The apparent absence of human beings, explains Roy, is largely due to an over-dependence on air conditioning, the power of television and, in a lot of cases, absentee landlordism. The exceptions are teams of Mexican gardeners – most of them under-paid illegal immigrants – busily cutting grass and pruning hedges; and the occasional set-piece cocktail party where well-groomed Anglos seem more like characters from the pages of F. Scott Fitzgerald’s classic American novel The Great Gatsby than Fort Lauderdale on a Friday evening. We float by acknowledging the occasional wave from passing vessels and cocktail socialites until we reach a point where the New River meets the Intracoastal Waterway.
From here, the Intracoastal Waterway is a one thousand-mile coastal passage that meanders northwards along a mainly inland route from Miami in south Florida to Norfolk in Virginia and beyond. It is popular with American and Canadian boaters – both sail and power – although its well-marked channels are sometimes no more than five to twelve feet deep. We follow its southerly route for half a mile to Fisherman’s Landing where we drop off our friendly police escorts and then motor on past more impeccable waterside residences to Lake Sylvia.

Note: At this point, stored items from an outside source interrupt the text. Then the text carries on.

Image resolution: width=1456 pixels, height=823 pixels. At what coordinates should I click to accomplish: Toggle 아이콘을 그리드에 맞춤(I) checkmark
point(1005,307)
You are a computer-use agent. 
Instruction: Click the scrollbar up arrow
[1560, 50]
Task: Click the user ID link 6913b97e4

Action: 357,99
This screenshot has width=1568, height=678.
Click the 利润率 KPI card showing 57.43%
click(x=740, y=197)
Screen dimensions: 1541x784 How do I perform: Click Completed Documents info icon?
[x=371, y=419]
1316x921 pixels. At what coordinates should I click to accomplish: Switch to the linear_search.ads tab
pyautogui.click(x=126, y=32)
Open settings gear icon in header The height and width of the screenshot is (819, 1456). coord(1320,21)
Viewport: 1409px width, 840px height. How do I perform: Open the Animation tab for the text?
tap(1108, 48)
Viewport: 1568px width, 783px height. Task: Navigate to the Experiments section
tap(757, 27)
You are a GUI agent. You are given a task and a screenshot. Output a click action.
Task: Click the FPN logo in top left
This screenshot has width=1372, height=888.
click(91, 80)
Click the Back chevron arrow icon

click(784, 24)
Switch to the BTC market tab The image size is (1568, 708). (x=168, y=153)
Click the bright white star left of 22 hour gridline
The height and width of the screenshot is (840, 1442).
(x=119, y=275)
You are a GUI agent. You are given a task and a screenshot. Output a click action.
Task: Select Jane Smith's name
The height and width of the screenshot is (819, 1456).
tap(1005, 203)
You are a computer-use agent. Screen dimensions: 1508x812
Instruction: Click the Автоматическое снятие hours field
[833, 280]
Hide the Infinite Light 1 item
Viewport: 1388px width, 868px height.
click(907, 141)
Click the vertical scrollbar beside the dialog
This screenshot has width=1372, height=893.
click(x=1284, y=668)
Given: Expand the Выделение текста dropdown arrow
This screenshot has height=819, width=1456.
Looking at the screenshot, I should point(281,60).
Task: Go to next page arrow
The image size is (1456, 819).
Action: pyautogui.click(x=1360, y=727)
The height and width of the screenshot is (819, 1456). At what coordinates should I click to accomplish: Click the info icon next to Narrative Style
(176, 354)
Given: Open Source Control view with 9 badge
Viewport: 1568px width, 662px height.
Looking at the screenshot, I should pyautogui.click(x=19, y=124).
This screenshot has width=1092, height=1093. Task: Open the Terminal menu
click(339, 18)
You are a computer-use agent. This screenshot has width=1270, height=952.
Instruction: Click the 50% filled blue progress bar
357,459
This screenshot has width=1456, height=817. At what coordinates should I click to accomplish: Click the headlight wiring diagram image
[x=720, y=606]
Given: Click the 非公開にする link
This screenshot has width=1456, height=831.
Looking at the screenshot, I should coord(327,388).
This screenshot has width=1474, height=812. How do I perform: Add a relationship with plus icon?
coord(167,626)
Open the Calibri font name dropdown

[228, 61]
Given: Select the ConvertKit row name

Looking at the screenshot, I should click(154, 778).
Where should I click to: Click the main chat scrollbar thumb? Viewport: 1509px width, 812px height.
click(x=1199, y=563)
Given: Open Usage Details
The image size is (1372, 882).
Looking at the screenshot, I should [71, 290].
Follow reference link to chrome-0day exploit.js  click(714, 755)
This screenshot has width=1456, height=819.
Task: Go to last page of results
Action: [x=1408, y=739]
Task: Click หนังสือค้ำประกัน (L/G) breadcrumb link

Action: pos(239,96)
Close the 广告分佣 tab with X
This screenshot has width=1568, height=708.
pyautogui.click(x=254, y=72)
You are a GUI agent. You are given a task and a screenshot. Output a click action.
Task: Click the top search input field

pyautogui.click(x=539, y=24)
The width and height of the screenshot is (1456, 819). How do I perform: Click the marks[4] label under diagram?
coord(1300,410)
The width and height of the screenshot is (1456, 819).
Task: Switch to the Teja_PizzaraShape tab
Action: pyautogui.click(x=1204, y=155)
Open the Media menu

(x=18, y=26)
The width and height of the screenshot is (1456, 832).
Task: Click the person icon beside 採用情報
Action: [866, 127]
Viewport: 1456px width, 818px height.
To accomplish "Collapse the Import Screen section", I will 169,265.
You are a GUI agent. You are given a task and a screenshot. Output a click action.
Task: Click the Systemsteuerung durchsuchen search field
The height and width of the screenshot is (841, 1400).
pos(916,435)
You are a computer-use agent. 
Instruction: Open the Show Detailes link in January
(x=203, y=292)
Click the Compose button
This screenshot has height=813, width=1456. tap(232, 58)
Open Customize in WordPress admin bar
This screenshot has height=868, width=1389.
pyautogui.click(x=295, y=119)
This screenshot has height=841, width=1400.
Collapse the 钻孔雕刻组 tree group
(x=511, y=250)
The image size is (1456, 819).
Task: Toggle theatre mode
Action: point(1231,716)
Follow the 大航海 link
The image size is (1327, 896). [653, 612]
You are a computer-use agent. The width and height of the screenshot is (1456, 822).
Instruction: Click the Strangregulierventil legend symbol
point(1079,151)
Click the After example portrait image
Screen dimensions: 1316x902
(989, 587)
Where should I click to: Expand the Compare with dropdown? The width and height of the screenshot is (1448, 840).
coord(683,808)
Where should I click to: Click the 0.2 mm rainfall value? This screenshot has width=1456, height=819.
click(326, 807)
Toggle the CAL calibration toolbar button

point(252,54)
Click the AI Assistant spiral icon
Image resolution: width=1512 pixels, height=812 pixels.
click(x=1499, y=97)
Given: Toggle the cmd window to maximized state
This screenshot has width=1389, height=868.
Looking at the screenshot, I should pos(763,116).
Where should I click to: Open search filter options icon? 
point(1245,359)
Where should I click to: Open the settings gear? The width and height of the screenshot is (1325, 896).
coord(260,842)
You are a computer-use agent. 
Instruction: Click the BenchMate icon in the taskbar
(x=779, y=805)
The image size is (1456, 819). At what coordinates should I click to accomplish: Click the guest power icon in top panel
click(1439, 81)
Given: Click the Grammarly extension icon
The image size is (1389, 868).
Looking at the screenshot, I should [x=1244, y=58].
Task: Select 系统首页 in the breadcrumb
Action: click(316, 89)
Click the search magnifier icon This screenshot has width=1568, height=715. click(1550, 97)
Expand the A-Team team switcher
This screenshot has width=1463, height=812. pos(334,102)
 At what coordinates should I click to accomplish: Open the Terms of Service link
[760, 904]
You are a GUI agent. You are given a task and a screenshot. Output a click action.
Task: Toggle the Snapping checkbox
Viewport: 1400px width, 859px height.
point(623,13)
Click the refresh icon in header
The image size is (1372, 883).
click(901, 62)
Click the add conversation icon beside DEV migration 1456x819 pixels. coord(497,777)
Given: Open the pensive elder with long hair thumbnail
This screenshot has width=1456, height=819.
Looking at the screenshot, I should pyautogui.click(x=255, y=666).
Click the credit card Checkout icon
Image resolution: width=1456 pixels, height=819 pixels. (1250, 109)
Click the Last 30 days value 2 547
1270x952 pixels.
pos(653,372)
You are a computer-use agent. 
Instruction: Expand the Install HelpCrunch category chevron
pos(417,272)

The weekend here is spent at anchor preparing s/v Contigo for the long passage up the inland waterways, river estuaries, ocean inlets and canals of America’s eastern seaboard. Occasionally when the weather is fair, we’ll go offshore for a day-sail up the coast to make good time. But mostly, we’ll follow the inland route up the Intracoastal Waterway through Florida, Georgia, South Carolina, North Carolina, Virginia, Maryland, New Jersey and New York. Having spent the last few winters exploring Cuba, the Bahamas and Florida, the prospect of thrusting north along this continent’s fractured coastline sends a frisson of anxiety and excitement through the ageing skipper’s frame.
Next morning, we weigh anchor and motor-sail along the winding waterways to the Seventeenth Street Bridge – a maritime dividing-line between Fort Lauderdale’s murky rivers and canals and the deeper waters of the Port Everglades turning basin – where towering cruise ships line the docks on all sides and exude the appetising aromas of fine dining and comfortable living.
A large proportion of the world’s cruise traffic passes through Florida’s main gateways – Miami, Port Everglades and Port Canaveral – which represent an important part of the state’s tourism infrastructure. Passengers arriving here board a new generation of magnificent 70,000 and 120,000-ton floating hotels – nearly all designed and built in the specialist yards of Italy, Germany, France or Finland – with tax-efficient hailing ports like Nassau, Georgetown, Panama and Hamilton discreetly daubed on their curvaceous sterns.